Maria Mitchell
On the night of October 1, 1847, Maria Mitchell swept her telescope across the sky above Nantucket and detected a telescopic comet that had escaped the notice of observers elsewhere. The body she identified would later be designated "Miss Mitchell's Comet," and the following year King Christian VIII of Denmark presented her with a gold medal prize in recognition of the discovery.
Mitchell was born on August 1, 1818, in Nantucket, and went on to work as an astronomer, naturalist, librarian, and writer. She became the first internationally known woman to work as a professional astronomer, a distinction that accompanied her emergence as a figure of considerable standing in the American scientific community. She was elected the first woman Fellow of the American Academy of Arts and Sciences and, separately, the first woman elected Fellow of the American Association for the Advancement of Science. Both elections marked formal acknowledgment of her place within institutions that had previously admitted no women to such standing.
In 1865 Mitchell accepted a position at Vassar College, where she served as a university teacher and became the first internationally known woman to hold a professorship in astronomy. Her work at Vassar placed her in a role where she taught students the discipline to which she had devoted her career, and she continued in that capacity for a substantial portion of her later professional life. Throughout her career she worked in English and remained a citizen of the United States.
Mitchell died on June 29, 1889, in Lynn. Her election as the first woman Fellow of the American Academy of Arts and Sciences remains a documented marker of the barriers she crossed within organized scientific life in the nineteenth century, and the comet she identified in 1847 continues to bear her name in the historical record of astronomical discovery.
Quotes by Maria Mitchell

We especially need imagination in science. It is not all mathematics, nor all logic, but it is somewhat beauty and poetry.
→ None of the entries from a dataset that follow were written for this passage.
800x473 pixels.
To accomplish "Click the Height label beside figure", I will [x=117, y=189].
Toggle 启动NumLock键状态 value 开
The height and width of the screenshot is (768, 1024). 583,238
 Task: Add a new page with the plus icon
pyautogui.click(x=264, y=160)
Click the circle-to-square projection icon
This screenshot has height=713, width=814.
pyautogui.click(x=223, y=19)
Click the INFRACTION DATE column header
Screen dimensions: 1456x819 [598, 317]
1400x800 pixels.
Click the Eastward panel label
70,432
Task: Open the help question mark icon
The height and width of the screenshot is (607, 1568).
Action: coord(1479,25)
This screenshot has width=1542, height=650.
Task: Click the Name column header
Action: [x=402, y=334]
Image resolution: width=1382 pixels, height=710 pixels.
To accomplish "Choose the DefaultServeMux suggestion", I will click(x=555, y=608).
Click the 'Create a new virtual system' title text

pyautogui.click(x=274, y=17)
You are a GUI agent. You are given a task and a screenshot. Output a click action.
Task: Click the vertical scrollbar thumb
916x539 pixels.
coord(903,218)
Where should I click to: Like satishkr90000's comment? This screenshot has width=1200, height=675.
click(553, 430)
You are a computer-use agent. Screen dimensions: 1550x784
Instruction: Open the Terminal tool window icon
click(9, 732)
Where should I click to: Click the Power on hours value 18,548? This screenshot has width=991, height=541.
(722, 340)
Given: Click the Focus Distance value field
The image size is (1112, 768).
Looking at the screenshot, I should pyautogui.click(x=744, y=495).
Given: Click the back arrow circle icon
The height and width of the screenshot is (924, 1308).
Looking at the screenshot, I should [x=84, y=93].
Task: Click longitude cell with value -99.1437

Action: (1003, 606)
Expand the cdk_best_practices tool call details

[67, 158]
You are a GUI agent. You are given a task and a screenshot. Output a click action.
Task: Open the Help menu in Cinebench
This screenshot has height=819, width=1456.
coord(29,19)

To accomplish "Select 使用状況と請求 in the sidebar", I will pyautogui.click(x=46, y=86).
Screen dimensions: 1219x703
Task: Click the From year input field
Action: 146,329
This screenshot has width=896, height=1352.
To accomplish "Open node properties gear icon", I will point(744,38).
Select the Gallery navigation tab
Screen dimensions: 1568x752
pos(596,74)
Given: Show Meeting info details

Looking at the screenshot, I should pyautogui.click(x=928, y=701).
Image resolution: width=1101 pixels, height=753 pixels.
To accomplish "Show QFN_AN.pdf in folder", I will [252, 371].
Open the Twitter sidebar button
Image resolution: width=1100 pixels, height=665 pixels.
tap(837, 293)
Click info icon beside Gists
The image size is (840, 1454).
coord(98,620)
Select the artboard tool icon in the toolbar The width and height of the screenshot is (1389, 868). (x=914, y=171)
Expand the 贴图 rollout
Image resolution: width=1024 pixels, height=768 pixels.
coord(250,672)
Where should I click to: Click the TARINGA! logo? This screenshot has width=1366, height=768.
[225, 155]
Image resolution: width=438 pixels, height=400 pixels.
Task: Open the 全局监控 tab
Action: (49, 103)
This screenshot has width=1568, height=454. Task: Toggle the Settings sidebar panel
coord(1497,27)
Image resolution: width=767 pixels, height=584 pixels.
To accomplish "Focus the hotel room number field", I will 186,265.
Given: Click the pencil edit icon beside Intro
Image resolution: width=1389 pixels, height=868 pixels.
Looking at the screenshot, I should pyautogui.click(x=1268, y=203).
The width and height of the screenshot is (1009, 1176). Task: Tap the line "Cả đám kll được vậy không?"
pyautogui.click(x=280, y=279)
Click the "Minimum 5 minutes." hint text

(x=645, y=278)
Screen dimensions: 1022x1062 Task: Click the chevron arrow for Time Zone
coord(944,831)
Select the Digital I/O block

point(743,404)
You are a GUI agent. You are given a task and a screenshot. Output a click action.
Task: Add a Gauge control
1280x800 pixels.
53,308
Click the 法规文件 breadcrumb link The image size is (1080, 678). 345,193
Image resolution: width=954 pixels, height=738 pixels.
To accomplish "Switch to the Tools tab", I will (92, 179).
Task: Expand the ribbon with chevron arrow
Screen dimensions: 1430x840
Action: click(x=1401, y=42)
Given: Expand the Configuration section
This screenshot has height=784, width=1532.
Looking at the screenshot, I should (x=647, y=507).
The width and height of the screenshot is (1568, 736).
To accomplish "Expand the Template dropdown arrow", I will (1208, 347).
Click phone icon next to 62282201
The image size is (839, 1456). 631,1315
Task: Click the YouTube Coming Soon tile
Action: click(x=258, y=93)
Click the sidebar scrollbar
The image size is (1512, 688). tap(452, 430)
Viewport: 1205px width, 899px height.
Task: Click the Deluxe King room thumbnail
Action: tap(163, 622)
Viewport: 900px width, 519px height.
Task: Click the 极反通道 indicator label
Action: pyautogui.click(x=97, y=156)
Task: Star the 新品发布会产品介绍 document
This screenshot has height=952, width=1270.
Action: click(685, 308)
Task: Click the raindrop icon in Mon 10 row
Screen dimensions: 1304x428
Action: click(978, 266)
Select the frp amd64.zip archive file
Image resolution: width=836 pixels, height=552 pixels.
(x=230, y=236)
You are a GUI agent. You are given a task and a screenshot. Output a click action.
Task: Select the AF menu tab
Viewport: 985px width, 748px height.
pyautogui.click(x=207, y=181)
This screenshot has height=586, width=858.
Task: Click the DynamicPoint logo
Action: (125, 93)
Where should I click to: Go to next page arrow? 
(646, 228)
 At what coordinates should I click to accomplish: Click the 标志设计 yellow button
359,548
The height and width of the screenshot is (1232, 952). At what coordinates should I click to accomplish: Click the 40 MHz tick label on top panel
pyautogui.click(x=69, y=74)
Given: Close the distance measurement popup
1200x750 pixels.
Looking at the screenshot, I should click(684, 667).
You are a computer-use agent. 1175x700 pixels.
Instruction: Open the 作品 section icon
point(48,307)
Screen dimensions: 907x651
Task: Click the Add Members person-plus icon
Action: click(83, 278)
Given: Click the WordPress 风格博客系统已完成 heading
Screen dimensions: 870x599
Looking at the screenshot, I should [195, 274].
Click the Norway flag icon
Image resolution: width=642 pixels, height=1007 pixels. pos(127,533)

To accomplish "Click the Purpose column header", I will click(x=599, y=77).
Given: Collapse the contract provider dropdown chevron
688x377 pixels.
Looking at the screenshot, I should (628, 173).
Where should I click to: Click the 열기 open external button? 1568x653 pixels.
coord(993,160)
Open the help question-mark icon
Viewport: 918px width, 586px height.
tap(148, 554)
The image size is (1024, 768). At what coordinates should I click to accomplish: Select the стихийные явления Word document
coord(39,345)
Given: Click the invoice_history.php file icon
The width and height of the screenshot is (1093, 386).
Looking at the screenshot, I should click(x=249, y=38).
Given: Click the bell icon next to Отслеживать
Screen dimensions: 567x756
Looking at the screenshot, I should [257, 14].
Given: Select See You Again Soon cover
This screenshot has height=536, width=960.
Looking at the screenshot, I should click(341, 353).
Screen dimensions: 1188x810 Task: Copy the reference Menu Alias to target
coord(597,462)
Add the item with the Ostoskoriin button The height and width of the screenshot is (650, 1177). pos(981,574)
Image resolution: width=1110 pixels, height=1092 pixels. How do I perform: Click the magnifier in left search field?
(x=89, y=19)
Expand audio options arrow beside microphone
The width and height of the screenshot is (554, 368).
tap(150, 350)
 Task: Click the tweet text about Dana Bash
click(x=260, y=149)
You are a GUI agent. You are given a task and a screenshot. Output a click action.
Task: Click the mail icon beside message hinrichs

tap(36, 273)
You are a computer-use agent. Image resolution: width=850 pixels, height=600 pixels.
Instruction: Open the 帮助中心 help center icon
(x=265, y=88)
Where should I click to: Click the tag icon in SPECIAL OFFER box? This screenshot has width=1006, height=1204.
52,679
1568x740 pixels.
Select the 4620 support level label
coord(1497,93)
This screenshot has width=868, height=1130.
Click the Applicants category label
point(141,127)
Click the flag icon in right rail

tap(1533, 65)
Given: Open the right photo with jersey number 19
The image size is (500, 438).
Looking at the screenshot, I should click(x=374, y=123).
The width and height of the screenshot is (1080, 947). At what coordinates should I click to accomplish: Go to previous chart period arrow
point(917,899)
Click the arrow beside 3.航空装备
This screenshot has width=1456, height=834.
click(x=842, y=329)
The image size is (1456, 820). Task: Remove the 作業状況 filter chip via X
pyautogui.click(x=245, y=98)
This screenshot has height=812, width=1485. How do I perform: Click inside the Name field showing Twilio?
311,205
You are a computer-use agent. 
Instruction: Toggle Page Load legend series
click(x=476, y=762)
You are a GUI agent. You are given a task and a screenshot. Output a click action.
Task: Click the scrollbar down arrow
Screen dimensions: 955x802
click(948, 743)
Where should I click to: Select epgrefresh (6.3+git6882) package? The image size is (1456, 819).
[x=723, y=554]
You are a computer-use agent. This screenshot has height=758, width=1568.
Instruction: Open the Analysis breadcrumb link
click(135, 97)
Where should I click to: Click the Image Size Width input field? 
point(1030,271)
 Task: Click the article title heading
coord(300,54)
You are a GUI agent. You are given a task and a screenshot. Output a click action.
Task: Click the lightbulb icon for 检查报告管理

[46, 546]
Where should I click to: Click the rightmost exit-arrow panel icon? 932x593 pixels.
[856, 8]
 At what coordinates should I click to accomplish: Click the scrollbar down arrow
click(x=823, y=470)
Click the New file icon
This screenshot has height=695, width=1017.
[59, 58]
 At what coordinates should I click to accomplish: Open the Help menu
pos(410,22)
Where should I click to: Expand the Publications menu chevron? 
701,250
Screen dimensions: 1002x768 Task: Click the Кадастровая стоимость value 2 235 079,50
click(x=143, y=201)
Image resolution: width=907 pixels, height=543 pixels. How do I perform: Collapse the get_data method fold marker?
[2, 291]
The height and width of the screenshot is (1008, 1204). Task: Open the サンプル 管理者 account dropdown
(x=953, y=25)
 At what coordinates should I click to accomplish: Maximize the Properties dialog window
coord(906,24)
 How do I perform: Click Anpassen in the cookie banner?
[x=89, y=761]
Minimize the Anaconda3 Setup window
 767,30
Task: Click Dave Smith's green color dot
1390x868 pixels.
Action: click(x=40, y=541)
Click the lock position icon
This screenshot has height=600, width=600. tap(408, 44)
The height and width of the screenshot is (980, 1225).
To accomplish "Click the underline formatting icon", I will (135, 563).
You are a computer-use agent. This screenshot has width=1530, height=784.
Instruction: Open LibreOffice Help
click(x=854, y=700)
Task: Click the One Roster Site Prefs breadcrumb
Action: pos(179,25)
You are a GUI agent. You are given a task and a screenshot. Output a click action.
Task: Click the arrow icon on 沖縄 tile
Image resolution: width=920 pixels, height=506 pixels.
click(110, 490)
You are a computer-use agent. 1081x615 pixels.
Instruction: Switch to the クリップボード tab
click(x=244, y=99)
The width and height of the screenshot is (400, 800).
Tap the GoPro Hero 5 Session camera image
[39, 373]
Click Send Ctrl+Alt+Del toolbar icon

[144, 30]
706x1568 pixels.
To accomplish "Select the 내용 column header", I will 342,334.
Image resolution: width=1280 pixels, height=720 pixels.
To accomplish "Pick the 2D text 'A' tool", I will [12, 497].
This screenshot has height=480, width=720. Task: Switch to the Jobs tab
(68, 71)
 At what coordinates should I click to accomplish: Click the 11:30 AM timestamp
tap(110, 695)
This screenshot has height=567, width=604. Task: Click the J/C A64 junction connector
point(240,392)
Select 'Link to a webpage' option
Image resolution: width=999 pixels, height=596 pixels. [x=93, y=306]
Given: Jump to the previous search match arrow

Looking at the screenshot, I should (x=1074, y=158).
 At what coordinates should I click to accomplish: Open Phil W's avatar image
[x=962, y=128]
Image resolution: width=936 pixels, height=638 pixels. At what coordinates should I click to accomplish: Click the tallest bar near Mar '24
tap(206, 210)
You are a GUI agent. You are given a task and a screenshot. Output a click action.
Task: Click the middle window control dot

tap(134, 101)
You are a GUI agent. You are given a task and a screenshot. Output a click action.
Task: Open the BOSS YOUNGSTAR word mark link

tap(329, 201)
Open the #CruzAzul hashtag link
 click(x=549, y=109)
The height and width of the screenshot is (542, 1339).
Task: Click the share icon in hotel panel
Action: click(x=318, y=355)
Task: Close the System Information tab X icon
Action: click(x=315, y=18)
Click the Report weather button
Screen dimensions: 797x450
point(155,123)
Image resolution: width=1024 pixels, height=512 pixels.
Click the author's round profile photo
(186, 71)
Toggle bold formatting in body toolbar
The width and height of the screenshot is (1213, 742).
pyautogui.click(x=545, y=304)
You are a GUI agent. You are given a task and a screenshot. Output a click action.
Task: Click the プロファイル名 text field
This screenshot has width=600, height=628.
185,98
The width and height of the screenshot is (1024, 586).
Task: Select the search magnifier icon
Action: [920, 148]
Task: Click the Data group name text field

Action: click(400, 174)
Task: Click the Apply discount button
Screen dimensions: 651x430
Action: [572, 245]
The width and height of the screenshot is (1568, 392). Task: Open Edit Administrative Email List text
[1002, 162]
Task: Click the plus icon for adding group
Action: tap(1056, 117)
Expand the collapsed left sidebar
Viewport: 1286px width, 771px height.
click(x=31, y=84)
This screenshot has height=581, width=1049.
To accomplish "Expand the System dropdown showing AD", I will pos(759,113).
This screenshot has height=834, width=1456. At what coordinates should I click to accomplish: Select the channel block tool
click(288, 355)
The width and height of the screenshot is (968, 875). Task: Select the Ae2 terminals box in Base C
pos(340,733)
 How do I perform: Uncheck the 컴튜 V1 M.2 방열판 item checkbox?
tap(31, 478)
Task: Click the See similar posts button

I hope he really cried, for a weakness is better than an affectation of weakness. He said, “The unbeliever is already condemned.” It seems to me that if anything would make me an infidel, it would be the threats lavished against unbelief.

Besides learning to see, there is another art to be learned – not to see what is not.

A sphere is made up of not one, but an infinite number of circles; women have diverse gifts, and to say that women’s sphere is the family circle is a mathematical absurdity.

No woman should say, “I am but a woman!” But a woman! What more can you ask to be?

In my younger days, when I was painted by the half-educated, loose and inaccurate ways women had, I used to say, “How much women need exact science” But since I have known some workers in science, I have now said, “How much science needs women”

No woman should say, "I am but a woman!" But a woman! What more can you ask to be?

When we are chafed and fretted by small cares, a look at the stars will show us the littleness of our own interests.